In 1961, Gordon Cullen began the Townscape movement with his well-known book The Concise Townscape, which suggested architecture emphasize the relationship between urban elements– buildings, trees, nature, water, traffic, advertisements, etc. by designing cities at a whole to create an ever-changing urban environment for the pedestrian. Cullen termed this theory “serial vision” and would require that the figure ground depict a continuous building poche that defined varying manipulated voids.

In 1978, Colin Rowe's Collage City, a highly influential text for architects and urban planners, claimed urban renewal's city of jumbled disparate objects was just as problematic as the city it set out to remedy - the dense traditional city of slums. During the urban renewal architects and planners believed that a building could only be understood as an object when in field space, but Rowe disagreed, arguing that the increasing value of urban real estate in the modern city did not allow for the ample green space required to support Le Corbusier's “towers in the park.” Rather, this residual space is paved for parking lots that detach buildings from the rest of the city fabric.
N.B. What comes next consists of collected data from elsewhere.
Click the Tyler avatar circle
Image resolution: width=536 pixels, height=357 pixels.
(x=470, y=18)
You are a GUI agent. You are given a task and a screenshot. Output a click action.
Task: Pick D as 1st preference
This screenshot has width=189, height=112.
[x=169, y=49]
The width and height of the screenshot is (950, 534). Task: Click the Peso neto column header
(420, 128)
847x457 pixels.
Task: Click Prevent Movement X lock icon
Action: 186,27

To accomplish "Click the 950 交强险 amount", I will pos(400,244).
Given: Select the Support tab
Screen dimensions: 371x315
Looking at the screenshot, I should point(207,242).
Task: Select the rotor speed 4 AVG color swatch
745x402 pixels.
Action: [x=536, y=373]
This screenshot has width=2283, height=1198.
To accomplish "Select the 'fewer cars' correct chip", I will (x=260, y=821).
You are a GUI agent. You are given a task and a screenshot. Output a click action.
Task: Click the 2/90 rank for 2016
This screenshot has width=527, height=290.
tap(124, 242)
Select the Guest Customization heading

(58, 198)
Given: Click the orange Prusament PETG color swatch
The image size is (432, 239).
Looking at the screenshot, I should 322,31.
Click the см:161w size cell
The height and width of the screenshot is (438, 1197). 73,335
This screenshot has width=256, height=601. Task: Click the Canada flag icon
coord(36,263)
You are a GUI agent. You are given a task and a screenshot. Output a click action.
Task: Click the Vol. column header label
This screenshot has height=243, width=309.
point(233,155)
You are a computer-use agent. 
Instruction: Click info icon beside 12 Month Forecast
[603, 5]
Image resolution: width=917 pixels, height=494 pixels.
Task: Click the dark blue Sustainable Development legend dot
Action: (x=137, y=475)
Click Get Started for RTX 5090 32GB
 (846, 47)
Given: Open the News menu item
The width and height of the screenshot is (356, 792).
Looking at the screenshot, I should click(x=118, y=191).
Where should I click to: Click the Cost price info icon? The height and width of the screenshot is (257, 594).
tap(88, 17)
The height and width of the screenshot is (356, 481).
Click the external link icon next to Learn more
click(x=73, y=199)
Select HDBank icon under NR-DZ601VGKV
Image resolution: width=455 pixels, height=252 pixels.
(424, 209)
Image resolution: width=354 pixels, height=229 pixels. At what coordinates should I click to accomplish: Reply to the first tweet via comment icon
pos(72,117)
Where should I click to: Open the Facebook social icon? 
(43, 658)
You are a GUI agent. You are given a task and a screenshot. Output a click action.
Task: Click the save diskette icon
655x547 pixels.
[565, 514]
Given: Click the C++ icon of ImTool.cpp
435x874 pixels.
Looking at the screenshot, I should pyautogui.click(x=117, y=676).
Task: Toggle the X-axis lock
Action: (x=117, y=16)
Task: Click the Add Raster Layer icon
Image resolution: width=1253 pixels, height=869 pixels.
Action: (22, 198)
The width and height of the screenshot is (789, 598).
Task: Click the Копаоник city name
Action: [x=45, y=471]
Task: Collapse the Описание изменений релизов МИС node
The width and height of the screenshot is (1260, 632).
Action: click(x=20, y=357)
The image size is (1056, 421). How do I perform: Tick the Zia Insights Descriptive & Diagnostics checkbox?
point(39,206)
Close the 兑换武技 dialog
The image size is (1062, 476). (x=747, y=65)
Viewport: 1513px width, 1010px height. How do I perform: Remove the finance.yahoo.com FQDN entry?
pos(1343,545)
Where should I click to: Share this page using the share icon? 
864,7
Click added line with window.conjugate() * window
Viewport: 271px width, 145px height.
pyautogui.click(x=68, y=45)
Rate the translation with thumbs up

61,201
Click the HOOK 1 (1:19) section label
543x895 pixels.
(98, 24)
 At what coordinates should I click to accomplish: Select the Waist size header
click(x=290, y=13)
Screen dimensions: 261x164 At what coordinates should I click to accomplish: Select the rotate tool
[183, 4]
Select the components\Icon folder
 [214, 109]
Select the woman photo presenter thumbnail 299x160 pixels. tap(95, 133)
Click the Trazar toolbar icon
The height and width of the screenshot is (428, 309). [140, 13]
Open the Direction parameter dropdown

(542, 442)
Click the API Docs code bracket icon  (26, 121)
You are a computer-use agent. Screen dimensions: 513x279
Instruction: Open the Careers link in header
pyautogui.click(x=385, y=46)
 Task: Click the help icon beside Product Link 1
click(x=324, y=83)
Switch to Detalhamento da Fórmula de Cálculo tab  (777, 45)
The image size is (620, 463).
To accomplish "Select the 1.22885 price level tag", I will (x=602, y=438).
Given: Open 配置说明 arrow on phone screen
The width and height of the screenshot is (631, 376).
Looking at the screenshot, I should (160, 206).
Hence, Rowe called for a transcendence of space fixation and object fixation to create an urban environment where building and space achieve balance and a figure ground with shared dialogue between solid and void.

In 1986, Roger Trancik, in his book 'Finding Lost Space, Theories of Urban Design' identified and introduced the concern of 'Lost Spaces' that had emerged with the modern urban development and growth, He suggested three approaches to urban design theory including the figure-ground theory, linkage theory and place theory for a more integrated approach to design.

In 1993, Rem Koolhaas calls for interconnections amongst built architecture, requiring a more continuous poche in the figure ground, in his recognized book S, M, L, XL. Koolhaas explained that architects’ fixation on the objectivity of a building, disregarding its coherence with the urban context. has led to the “death of urbanism”, for if architects are so seduced by the conceptual clarity of one building that they forget urbanism, cities become conglomerates of objects with no relation to one another.

== Current initiatives ==

The current decade's New Urbanism movement encourages densifying metropolises rather than building on their peripheries, thus, promoting infill and reclamation of abandoned areas, which will increase the amount of poche in the figure ground to achieve a more continuous urban fabric. Such density will foster more livable communities with increased diversity of use and population, better pedestrian accommodations, more public spaces, and improved public transportation systems.